Shopman’s Local Union 502 Pension Fund v. Samuel Grossi & Sons, Inc., No. 20-cv-5776, 2022 WL 63038 (E.D. Pa. Jan. 6, 2022) (Magistrate Judge Lynne A. Sitarski). Plaintiff Shopman’s Local Union 502 Pension Fund brought suit against Samuel Grossi & Sons, Inc. (“SGS”) after the company ceased its steel fabrication operations, triggering a $3.8 million withdrawal liability, which was never paid. After plaintiffs moved for summary judgment against SGS, the judge entered a consent judgment in favor of plaintiffs in the amount of $4,030,781. Plaintiffs then moved for leave to file an amended complaint adding claims for withdrawal liability collection from E&R Erectors, Inc. and Bensalem Steel Erectors, Inc., entities under common control with SGS, as alter egos and through veil piercing. Defendants opposed the amendment as futile.
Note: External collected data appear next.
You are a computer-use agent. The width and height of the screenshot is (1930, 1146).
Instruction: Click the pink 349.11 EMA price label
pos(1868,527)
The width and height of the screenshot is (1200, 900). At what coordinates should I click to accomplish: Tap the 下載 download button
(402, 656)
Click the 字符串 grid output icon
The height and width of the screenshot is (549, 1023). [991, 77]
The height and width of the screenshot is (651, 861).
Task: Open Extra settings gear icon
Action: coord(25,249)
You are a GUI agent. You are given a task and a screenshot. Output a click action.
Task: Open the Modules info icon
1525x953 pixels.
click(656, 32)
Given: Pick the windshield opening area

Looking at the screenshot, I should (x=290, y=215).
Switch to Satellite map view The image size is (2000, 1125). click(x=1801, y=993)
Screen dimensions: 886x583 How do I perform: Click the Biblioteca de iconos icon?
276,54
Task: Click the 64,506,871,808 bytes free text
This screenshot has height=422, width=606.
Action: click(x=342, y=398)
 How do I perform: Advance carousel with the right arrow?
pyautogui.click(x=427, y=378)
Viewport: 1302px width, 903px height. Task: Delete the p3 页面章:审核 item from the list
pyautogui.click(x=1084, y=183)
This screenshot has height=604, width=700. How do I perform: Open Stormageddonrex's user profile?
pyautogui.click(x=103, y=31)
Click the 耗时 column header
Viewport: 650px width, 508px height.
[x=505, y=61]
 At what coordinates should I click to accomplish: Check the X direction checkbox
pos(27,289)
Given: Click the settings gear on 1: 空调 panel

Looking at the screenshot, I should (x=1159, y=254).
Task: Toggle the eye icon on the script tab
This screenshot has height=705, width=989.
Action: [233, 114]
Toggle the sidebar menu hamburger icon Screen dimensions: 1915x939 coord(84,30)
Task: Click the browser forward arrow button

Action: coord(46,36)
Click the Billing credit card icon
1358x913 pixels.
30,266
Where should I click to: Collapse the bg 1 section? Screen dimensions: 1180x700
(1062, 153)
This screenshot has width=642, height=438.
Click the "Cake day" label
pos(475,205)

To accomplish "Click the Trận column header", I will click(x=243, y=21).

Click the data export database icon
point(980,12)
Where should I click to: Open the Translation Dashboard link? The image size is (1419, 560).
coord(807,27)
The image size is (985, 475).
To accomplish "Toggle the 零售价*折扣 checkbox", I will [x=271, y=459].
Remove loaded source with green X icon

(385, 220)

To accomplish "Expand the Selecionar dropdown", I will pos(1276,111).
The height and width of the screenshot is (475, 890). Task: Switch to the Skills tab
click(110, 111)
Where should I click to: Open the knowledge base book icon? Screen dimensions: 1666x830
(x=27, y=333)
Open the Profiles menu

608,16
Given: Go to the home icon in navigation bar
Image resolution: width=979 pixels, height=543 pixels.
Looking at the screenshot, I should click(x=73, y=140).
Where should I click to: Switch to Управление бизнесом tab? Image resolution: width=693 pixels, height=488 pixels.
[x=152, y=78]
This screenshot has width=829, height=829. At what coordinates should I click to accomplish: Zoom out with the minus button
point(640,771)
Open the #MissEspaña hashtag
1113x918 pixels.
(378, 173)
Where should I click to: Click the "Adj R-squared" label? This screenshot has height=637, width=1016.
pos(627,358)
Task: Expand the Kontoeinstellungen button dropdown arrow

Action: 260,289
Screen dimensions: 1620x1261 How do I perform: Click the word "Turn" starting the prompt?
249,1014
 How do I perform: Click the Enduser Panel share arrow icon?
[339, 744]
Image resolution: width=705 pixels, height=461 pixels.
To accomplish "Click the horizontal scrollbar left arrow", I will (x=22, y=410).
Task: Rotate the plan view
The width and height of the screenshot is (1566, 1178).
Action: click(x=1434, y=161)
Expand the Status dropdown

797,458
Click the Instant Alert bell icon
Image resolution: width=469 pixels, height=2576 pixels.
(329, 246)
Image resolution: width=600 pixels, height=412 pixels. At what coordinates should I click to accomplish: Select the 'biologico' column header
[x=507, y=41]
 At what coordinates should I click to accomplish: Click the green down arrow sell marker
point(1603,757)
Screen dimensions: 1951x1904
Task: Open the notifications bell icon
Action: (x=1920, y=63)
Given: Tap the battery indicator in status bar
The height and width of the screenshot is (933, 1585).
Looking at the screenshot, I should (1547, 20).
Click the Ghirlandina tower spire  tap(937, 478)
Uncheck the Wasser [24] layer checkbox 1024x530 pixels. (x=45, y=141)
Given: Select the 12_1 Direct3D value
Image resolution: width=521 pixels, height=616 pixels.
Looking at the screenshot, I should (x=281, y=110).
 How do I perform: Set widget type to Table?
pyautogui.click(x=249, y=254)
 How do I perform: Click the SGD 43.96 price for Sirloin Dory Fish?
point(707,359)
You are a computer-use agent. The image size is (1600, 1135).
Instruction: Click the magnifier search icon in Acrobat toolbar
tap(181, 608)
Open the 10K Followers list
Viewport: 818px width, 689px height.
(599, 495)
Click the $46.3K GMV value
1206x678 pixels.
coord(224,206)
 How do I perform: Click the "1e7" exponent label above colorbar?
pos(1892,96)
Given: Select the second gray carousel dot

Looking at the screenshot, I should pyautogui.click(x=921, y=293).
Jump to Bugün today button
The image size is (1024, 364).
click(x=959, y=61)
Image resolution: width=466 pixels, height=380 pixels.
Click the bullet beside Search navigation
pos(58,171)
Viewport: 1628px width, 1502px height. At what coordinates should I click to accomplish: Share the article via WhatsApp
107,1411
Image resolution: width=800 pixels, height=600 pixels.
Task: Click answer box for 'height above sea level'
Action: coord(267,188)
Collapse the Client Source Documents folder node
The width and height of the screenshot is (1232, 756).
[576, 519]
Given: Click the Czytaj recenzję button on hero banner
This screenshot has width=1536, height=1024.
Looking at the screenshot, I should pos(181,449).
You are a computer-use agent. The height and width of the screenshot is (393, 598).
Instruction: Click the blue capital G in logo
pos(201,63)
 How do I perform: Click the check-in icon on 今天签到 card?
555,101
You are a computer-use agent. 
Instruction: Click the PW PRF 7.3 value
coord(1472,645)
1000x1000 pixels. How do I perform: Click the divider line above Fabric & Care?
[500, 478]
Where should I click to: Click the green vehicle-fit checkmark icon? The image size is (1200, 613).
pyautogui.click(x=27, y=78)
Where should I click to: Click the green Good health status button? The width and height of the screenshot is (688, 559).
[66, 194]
First, the court held that, counter to defendant’s assertions, alter ego and veil piercing theories are available under ERISA and the MPPAA. The court next applied the federal labor law test to determine whether the entities were indeed part of a single enterprise. Plaintiffs pled that defendants share equipment, employees, and the same physical space for their operations, thus pleading defendants have interrelated operations. Plaintiffs also pled defendants have related supervisors and managers. Taken as true, defendants exercised centralized control of their workforces. Also, plaintiffs pled defendants are owned by the same and related individuals, and the enterprises have a lack of formal financial divisions. These facts established common ownership. Finally, plaintiffs were able to plead that the enterprises share common management, satisfying the fourth and final factor considered under the federal labor law test. The court therefore granted plaintiff’s motion to leave to amend, allowing plaintiff to pierce the veil.